Phosphoenolpyruvate carboxykinase (PEPCK) isoforms (c, cytosolic; m, mitochondria) are expressed in the liver and mammary gland. PEPCK-c is a rate-controlling enzyme for gluconeogenesis and glyceroneogenesis; its activity is decreased by insulin. PEPCK-m expression is constitutive and functions to channel lactate toward gluconeogenesis. We hypothesized that the increase in milk protein but decrease in milk lactose and fat when a hyperinsulinemic-euglycemic clamp (HIEC) is applied to dairy goats is due to decreased expression of mammary PEPCK-c mRNA. Late lactation goats (n = 4; 150 ± 30 days in milk) were subjected to saline infusion and HIEC (104 μg insulin/h) for 4-day periods in a 2 × 2 crossover design. On day 4 of each period, a mammary biopsy (~1 g) was taken from an udder half to determine expression of PEPCK-m and PEPCK-c mRNA by real-time RT-PCR. Plasma insulin increased 3.5-fold (P< 0.002) due to the HIEC and euglycemia was maintained. The HIEC decreased (P< 0.0001) dry matter intake (28%) and milk yield (26%).
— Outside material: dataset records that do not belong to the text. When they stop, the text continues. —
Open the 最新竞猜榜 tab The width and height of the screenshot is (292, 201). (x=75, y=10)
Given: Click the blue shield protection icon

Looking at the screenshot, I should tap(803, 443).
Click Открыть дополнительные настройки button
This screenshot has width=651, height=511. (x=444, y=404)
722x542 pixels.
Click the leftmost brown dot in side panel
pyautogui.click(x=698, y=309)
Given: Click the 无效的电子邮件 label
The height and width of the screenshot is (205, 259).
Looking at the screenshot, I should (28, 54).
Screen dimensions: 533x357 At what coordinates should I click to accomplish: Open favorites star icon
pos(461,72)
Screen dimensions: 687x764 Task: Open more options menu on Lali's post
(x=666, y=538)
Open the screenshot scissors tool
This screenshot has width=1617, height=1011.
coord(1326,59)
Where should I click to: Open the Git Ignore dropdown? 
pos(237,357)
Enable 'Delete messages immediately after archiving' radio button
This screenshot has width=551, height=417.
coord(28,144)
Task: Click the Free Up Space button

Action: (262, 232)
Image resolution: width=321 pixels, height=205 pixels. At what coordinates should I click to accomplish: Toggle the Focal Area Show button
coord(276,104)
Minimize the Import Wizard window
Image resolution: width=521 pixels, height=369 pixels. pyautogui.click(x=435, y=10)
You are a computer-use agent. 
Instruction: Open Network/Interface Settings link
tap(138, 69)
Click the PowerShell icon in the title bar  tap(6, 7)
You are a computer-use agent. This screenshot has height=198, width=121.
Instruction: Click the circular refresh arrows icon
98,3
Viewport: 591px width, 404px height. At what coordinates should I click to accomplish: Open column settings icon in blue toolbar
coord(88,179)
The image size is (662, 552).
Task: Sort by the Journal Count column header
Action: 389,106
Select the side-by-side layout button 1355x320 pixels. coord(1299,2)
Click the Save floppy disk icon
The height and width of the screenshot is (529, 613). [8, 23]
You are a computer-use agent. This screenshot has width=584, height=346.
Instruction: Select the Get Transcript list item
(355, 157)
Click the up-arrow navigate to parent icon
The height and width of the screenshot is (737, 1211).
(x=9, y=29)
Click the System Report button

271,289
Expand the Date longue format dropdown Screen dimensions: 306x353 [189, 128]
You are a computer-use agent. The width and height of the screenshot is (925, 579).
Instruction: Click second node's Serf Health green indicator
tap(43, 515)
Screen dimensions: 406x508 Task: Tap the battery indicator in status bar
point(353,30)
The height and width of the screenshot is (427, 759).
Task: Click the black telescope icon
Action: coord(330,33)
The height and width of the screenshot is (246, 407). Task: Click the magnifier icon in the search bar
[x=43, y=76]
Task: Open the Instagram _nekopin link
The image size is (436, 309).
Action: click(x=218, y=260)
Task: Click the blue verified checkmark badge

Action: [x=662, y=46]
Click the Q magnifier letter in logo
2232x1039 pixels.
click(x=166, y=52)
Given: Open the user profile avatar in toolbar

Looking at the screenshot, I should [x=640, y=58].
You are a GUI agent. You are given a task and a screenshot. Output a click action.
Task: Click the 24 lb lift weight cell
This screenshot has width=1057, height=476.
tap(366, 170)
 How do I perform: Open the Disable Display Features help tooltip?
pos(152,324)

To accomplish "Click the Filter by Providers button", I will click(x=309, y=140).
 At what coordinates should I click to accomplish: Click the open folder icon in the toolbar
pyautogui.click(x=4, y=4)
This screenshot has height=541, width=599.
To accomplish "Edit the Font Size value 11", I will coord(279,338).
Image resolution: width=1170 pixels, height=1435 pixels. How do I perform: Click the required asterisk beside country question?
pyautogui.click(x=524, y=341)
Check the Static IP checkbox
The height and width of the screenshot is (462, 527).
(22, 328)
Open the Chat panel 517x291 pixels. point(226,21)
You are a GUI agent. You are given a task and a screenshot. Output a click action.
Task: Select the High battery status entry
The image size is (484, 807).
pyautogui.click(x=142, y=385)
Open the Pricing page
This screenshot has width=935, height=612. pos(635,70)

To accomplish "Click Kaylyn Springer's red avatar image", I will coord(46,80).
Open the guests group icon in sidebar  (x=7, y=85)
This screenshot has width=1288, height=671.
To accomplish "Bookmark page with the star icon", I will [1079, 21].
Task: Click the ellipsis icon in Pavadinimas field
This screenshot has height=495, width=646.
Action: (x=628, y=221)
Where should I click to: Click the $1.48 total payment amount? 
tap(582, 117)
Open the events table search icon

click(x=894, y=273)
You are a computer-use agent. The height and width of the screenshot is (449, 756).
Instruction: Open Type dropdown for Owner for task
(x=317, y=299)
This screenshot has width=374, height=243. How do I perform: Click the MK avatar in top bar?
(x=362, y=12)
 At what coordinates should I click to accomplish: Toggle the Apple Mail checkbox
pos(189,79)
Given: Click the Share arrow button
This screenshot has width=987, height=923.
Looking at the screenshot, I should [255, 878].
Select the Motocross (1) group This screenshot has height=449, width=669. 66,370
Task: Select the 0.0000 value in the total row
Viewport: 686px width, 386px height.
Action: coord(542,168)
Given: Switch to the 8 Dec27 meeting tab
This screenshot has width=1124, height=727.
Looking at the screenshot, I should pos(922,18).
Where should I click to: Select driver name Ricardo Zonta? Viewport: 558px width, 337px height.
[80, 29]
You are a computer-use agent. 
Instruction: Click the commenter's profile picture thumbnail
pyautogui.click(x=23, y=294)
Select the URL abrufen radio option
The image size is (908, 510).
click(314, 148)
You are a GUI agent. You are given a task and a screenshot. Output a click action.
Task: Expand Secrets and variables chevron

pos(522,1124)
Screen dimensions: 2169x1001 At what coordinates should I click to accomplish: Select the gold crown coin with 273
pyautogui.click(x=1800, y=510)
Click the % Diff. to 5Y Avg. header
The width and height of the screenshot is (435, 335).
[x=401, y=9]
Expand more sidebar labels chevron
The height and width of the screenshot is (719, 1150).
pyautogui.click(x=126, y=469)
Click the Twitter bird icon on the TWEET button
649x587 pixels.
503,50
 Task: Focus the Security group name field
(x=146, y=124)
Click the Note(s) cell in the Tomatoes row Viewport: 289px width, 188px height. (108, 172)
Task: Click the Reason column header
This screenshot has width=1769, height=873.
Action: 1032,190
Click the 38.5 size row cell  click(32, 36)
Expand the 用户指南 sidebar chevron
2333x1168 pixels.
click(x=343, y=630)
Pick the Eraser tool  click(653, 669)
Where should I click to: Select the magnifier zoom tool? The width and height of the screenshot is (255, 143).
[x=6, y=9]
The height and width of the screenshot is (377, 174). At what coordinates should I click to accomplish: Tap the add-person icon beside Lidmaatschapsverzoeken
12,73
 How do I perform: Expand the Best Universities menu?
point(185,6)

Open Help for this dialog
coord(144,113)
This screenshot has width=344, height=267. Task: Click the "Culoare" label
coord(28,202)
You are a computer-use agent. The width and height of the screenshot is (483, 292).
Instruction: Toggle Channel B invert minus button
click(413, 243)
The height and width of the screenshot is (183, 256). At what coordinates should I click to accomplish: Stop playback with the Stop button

While milk fat content was not affected, HIEC increased (P< 0.001) milk protein content (2.82% vs. 3.09%) but decreased (P< 0.001) milk lactose content (4.22% vs. 4.03%). Expression of PEPCK-m mRNA was 9-fold higher (P< 0.004) than that of PEPCK-c. The HIEC decreased (P< 0.03) PEPCK-c mRNA 7-fold but tended to increase (P< 0.236) PEPCK-m mRNA 1.3-fold. These results demonstrate that insulin regulates mRNA expression of mammary PEPCK isoforms, and this may underlie the changes in milk-component synthesis observed when a HIEC is applied.

Keywords: Insulin, PEPCK, Mammary gland, goat.